Source data
▶

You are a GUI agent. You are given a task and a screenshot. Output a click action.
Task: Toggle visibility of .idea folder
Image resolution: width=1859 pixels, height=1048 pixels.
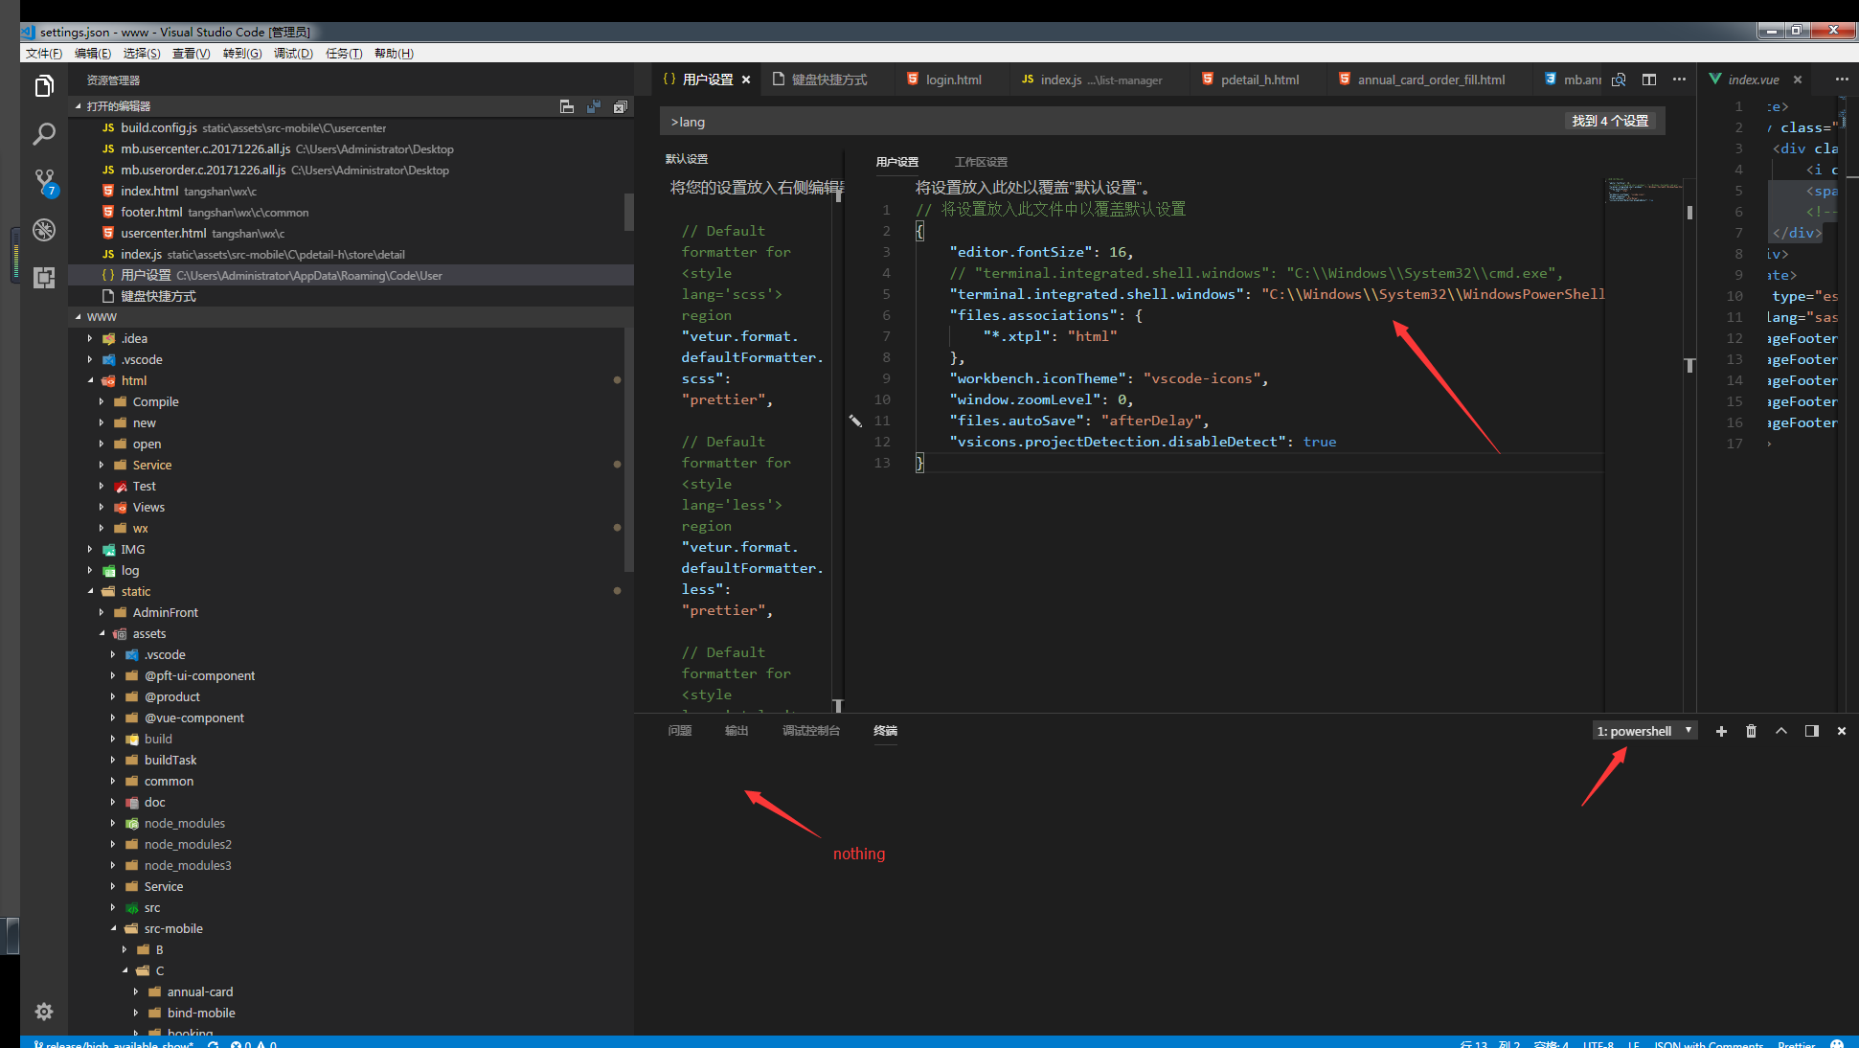[x=89, y=338]
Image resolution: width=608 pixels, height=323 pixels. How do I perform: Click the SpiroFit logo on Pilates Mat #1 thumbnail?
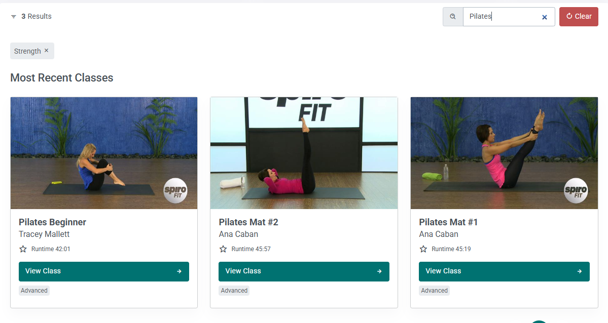(x=576, y=191)
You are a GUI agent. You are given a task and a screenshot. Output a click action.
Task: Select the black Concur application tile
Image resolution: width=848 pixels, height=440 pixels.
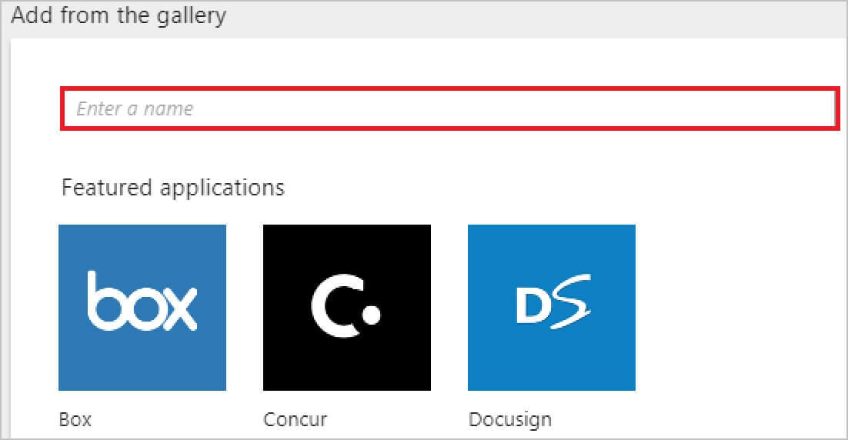(347, 308)
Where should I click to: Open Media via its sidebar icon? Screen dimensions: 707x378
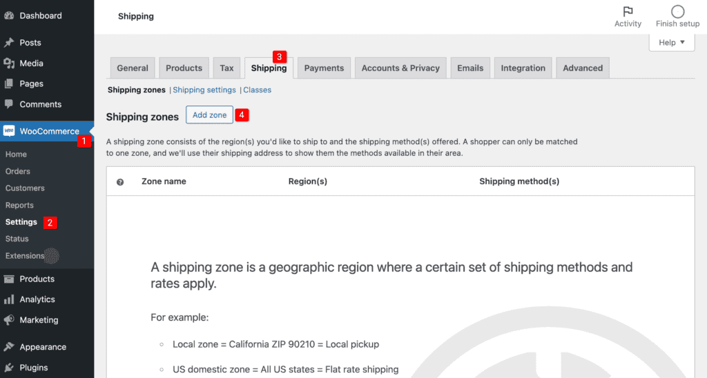pos(9,63)
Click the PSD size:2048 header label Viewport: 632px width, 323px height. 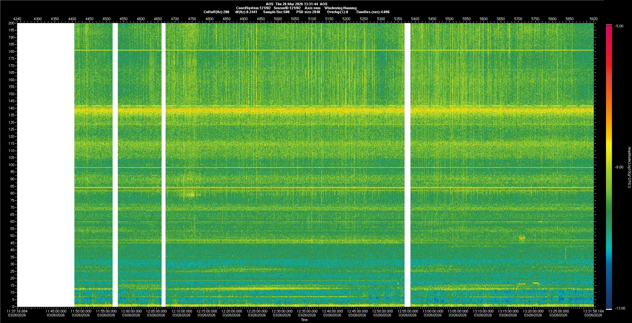308,12
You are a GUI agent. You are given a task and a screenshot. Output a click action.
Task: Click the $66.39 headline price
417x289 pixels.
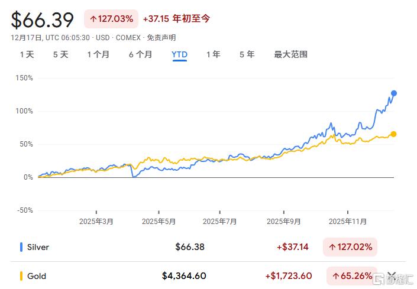pos(43,20)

◀

Problem statement
Nothing outside the stretch above, from the line with "Image resolution: width=1859" through the line with "Task: Select the", is set down. Transcribe that stretch exactly, ends included, but not its pictures.

Exercise solution
Image resolution: width=1859 pixels, height=1048 pixels.
[x=89, y=338]
Image resolution: width=608 pixels, height=323 pixels. How do I perform: Click the SpiroFit logo on Pilates Mat #1 thumbnail?
(x=576, y=191)
You are a GUI agent. You are given a task and a screenshot. Output a click action.
Task: Select the black Concur application tile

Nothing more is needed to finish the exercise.